Короткий путь – прощальный подарок Алыпа с Тимиром. Это наши дороги, сказали братья. Их не открыть, если ты чужак. Уходите и не возвращайтесь больше. Пожалуйста, не возвращайтесь!
Вихрящееся небо Нижнего мира вдруг сделалось низким – рукой достать! Затвердело, обратилось в гранит; треснуло. Из трещины несло жаром, там бурлил и клокотал вязкий огонь. «Неужели пройдем?» – усомнился я. Пройдете, заверили братья. В чадном пекле я различил грубые, выщербленные по краям ступени, круто забиравшие вверх. Сквозь дым и гарь проглянул клочок голубого неба.
– Уходите, – повторил Тимир.
А мне послышалось: видеть вас не могу.
– Семья, – пробормотал Алып, словно это что-то объясняло. – Семья…
Я понимал, что значит семья. Кто-то же должен заниматься похоронами? Семейная сага: любовь, дружба, телячьи нежности. Да, и подлость. Подлости, как по мне, хватит на дюжину сказаний о подвигах. Сперва надо проводить убийц, а затем проводить убитых: сестру и брата. Нет, двух братьев.
Да, пожалуй, двух.
– Вот, – сказал Нюргун, когда мы еще только выбрались из подземелий на плоскую верхушку скалы, служившей основанием Уотову дому. – Успел.
И добавил:
– Все, что успел. Жаль.
Он протянул Тимиру шкурку темного соболя, как раньше предлагал ее Уоту. Шкурка? Это была тень. Похожая на тень зародыша, она скорчилась, сжалась в комочек, подтянув колени к животу и прикрыв руками голову. Мертвая? Спящая?
– Эсех? – спросил Тимир.
– Да.
– Остальные две тени?
– Сгорели. Эту схватил. Оторвалась.
– Жаль.
– Жаль. Просил: не прыгай. Упрямый.
– Упрямый, – эхом отозвался Алып.
Тимир бережно принял у Нюргуна тень младшего брата. Алып придвинулся, разглядывая то, что осталось от Эсеха Харбыра. Под его взглядом тень зашевелилась. В ответ присвистнул, шепелявя, обломок свистульки, о котором я уже забыл. Полагаю, желание показать нам кратчайший путь возникло у Тимира с Алыпом именно тогда. Они хотели, чтобы мы убрались побыстрее. А может, спешили покончить с похоронами и приступить к чему-то, о чем мне даже думать было боязно.
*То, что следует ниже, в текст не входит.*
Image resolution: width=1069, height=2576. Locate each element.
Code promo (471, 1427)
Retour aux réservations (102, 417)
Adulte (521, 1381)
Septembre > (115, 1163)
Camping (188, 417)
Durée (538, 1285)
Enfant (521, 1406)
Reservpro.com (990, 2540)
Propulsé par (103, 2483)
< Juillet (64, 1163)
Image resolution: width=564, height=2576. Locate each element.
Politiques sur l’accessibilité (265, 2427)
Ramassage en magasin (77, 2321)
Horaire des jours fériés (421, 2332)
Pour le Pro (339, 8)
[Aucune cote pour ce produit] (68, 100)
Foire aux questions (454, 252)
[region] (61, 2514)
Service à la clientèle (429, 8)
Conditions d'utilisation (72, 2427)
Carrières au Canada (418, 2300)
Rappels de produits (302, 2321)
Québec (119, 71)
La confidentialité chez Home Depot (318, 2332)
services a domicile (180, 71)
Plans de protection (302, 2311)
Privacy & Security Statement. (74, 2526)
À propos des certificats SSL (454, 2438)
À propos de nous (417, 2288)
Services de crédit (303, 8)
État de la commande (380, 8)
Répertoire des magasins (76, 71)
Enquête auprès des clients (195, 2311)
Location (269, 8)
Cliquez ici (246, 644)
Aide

– Да будет стремительным… – бросил нам вслед Тимир, когда мы полезли в разлом.
И замолчал.
Зайчик брел последним. Сначала он не хотел отдавать Нюргуну нашу сестру. Потом не хотел отдавать мне свою сестру. Мотал головой: нет! Я язык до корня стер, убеждая парня: «Нюргун понесет Айталын! Жаворонок поедет на Мотыльке, со мной! Ты пойдешь рядом, возьмешься за стремя…» Нет, твердил Зайчик. Нет, и хоть зубами его грызи! Это последнее «нет» я так и не победил: держаться за стремя Мотылька он отказался наотрез. Шел сзади, высматривал, не крадется ли кто за нами. Никто не крался, но Зайчик был при деле, а значит, шел, не падал.
По правую руку от нас вырастали столбы пламени, рассыпались горючими брызгами, опадали и вздымались вновь. Воздух плавился, тек жидким маревом. По левую руку ворчало, рокотало. Глыбы и целые утесы кружились в мрачном хороводе, сталкивались, трескались, окутывались клубами вонючего дыма. От него слезились глаза и першило в горле. Между кузнечным горнилом и каменными молотами протянулась вереница наковален – скальная лестница. Мотыльку приходилось туго, но когда я уже был готов спешиться, подхватить Жаворонка на плечо, белый конь фыркал с такой обидой, что мы оставались в седле.
И это называется короткий путь?! Короче разве что в могилу…
Ветер. Свежий. Откуда? Аромат цветущей сарданы. Я принюхался. Багульник. Сон-трава. Ветер усилился, разметал дым и смрад, заглушил рокот за нашими спинами.
– Алас, – шепнула Жаворонок. – Наш алас…
Мы вернулись в Средний мир.
Небо обмануло меня. Я ждал голубого, а оно было серым. На западе гасли последние звезды – все время в них выгорело дотла; на востоке, за горами, занималась утренняя заря. Когда я выезжал от дяди Сарына, была весна. Кажется. Когда мы начали подъем, наверху был день. Кажется. Когда…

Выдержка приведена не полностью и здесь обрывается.